(Word and element location records)
......

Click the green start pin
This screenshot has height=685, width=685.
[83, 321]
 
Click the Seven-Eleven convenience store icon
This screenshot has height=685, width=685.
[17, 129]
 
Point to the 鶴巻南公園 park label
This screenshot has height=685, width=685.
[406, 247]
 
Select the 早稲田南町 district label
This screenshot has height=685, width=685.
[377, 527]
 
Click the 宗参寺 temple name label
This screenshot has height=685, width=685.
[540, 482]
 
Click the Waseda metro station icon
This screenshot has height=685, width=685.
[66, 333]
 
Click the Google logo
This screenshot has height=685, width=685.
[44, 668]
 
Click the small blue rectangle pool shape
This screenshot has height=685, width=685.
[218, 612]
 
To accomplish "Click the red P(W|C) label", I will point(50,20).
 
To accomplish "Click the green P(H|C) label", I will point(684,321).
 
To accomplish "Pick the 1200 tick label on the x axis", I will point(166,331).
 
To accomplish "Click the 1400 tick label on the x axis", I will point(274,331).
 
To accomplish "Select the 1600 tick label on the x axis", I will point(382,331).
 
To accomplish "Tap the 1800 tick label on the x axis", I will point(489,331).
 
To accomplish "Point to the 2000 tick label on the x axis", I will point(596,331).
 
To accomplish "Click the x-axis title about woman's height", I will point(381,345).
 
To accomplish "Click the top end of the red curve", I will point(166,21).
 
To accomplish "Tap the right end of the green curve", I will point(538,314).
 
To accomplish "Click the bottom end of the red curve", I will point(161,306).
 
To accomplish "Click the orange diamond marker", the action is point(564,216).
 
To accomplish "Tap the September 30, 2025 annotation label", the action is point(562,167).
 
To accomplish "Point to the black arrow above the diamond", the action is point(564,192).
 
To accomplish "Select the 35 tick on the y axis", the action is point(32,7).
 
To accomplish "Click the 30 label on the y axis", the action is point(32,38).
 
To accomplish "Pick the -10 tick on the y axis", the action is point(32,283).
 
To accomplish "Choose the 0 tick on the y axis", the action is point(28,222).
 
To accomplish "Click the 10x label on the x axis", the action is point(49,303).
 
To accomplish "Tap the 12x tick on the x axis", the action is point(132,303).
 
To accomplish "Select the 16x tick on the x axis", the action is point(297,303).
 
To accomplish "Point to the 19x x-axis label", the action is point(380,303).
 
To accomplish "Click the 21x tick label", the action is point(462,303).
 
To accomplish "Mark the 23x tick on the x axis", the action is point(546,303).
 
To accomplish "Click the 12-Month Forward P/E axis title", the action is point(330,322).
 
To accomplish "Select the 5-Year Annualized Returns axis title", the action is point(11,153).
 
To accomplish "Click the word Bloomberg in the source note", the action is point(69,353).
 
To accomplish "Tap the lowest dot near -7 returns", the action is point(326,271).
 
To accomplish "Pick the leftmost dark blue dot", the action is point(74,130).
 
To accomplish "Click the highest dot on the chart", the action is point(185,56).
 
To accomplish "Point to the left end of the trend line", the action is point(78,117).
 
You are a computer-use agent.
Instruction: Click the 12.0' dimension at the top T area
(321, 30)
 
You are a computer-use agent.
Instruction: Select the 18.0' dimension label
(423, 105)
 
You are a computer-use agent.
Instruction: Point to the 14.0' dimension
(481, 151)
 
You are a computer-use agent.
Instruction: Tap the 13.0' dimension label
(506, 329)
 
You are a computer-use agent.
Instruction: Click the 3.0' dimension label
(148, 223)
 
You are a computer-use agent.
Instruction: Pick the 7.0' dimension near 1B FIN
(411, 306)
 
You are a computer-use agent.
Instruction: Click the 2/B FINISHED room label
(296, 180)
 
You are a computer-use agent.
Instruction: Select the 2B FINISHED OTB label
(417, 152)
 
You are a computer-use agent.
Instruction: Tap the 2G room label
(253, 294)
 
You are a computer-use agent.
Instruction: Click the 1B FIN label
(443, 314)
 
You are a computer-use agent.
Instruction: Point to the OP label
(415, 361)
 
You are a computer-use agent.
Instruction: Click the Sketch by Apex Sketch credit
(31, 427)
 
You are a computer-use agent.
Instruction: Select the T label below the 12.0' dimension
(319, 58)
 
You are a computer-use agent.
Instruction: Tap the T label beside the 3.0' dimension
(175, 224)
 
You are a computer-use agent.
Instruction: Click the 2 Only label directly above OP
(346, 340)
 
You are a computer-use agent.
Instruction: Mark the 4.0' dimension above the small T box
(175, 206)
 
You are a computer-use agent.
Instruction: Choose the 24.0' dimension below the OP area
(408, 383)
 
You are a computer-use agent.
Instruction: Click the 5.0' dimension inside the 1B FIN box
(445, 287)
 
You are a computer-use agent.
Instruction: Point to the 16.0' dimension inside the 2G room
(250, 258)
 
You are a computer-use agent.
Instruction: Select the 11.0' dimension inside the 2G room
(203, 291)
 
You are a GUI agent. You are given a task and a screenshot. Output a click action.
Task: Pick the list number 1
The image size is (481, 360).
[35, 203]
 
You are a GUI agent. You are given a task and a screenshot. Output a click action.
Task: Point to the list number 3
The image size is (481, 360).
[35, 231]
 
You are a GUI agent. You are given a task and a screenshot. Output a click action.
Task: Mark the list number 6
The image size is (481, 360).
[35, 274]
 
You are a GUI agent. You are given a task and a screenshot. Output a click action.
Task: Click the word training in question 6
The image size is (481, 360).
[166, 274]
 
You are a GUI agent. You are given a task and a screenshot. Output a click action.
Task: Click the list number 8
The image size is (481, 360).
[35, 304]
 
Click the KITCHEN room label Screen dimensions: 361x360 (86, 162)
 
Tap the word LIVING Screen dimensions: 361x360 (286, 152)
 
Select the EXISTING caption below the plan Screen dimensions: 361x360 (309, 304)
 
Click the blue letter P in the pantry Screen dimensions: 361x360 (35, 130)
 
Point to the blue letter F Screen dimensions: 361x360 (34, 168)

......

* DESCRIPTION OF THE TASK *
Please show every line above that contains the word "near".

* SOLVED EXERCISE *
To accomplish "Tap the lowest dot near -7 returns", the action is point(326,271).
Instruction: Pick the 7.0' dimension near 1B FIN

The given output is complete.